Я напряглась. Что такое Васе известно про Аршика? Или про нас? А Аршик ответил:
– То, что у меня дома есть топор, не делает меня Раскольниковым.
У меня сложилось впечатление, что рассматривание стендов с вибраторами и плетками направило Васины мысли совсем в другую сторону.
– Чего ты как мужчина хочешь, кроме того как видеть счастливые глаза своей любимой женщины? – Спросил он Аршика, внезапно появившись перед нами. Он гулял по выставке один. – Но если раньше для этого можно было просто улыбнуться, и она улыбалась в ответ, то потом нужно все больше и больше, и больше. В какой-то момент ты понимаешь, что надо работать на эти глаза постоянно и то без надежды, что это к чему-то приведет, – грустно как-то сказал Вася. – Ты понимаешь, что женщина становится недовольна тотально; кромешно. Это ее состояние. Эволюционная ступенька. Ты можешь только ждать старости, но и там нет уверенности, что она успокоится.

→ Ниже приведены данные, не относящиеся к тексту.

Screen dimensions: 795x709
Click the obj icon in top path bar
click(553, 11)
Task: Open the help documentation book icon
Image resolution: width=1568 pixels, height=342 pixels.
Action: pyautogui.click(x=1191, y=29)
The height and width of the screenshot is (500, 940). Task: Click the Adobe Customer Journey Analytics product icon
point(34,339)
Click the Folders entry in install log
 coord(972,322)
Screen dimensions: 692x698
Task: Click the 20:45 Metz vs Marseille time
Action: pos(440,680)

– И ты берешь в руки топор… – не выдержала я.
– Он предпочитает офицерский ремень, – засмеялся Аршик.
Видимо, они все же друг другу все рассказывают, подумала я и покраснела. Дурацкая привычка – легко краснею. Иногда даже от собственных мыслей. Научиться бы как-то быть без этого.

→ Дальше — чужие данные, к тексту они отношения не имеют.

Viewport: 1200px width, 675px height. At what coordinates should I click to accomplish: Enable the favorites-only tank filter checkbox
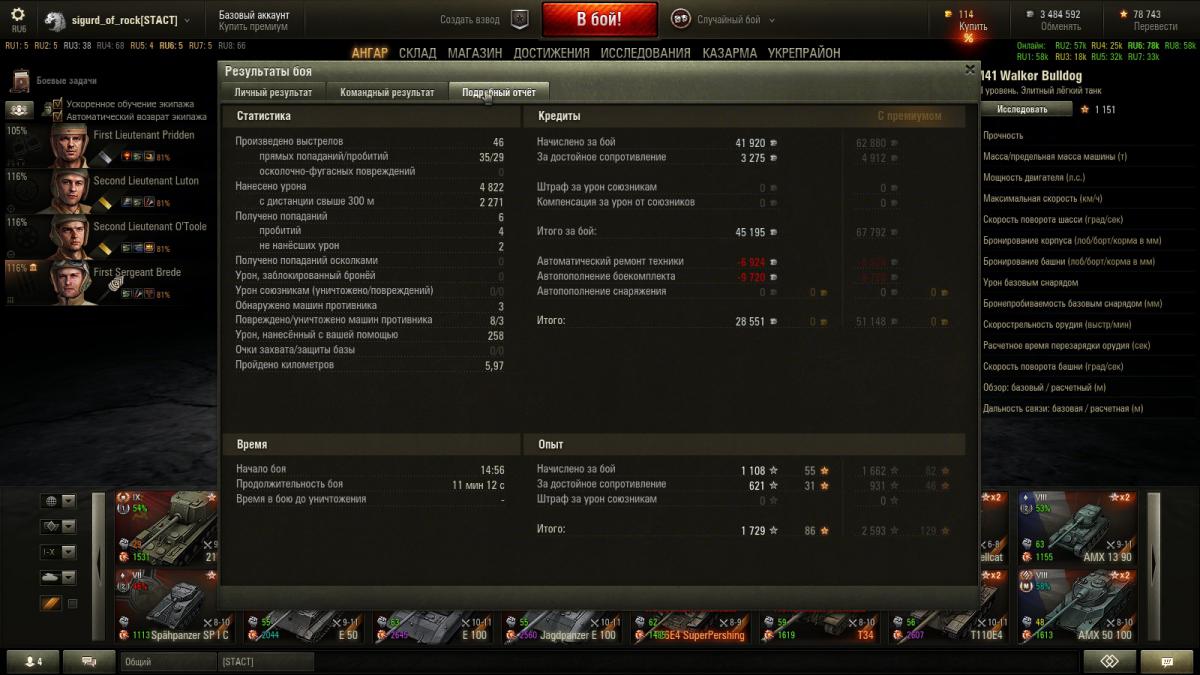pos(72,603)
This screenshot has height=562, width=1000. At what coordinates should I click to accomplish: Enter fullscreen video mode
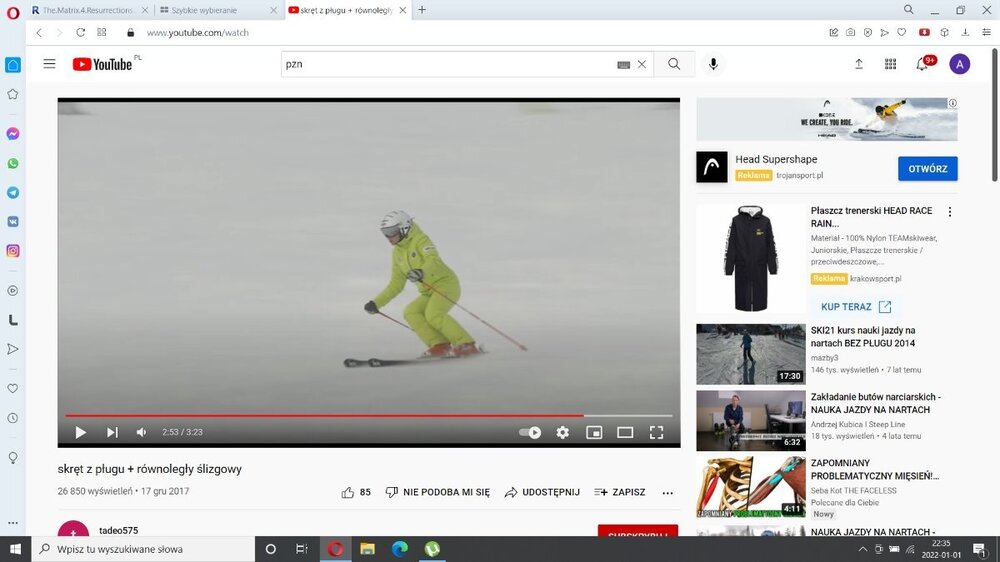coord(656,432)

– Постыдное выдавливание из себя самца – вот, чем заняты все эти люди, – подытожил на выходе Вася. – Как будто бы 50 летние мужчины шли туда, чтобы подтвердить свои способности, а 50 летние женщины, чтобы заявить о своей востребованности.
Я задумалась, что бы ему ответить, но ничего не пришло в голову. Я для себя навсегда запомнила где-то услышанную фразу, что благосостояние, наука и искусство – это три параллельные шкалы развития человека и человечества, что невозможно написать Сикстинскую Мадонну или изобрести искусственный спутник Земли без холодильника и стиральной машины в сырой пещере на камышовой циновке. И если у мужчины стоит задача добыть, найти и изобрести, то женщина самой природой поставлена все это накапливать и сохранять, чтобы следующее опиралось на предыдущее. Духовное неотделимо от материального. Бог и природа нераздельны. А мужчин, которых когда-то обидела женщина, всегда будет подмывать поставить свое мнимое духовное превосходство на пьедестал, а женщину на колени перед ним. Отрицая материальное, все они, как Лев Толстой, начинают отрицать саму жизнь и заявляют: «Пропади пропадом, все человечество».
Васин негативизм что-то задел во мне. По дороге домой я молчала. Вспоминала отца. «Как же так?» – Думала я. – «Он столько мог бы сделать, ему столько было дано, он был так нужен. Но вместо того чтобы жить и радоваться, он отвернулся от нас и выбрал пустое философствование, чтобы оправдать свое безделье, и так умер один в кресле перед телевизором».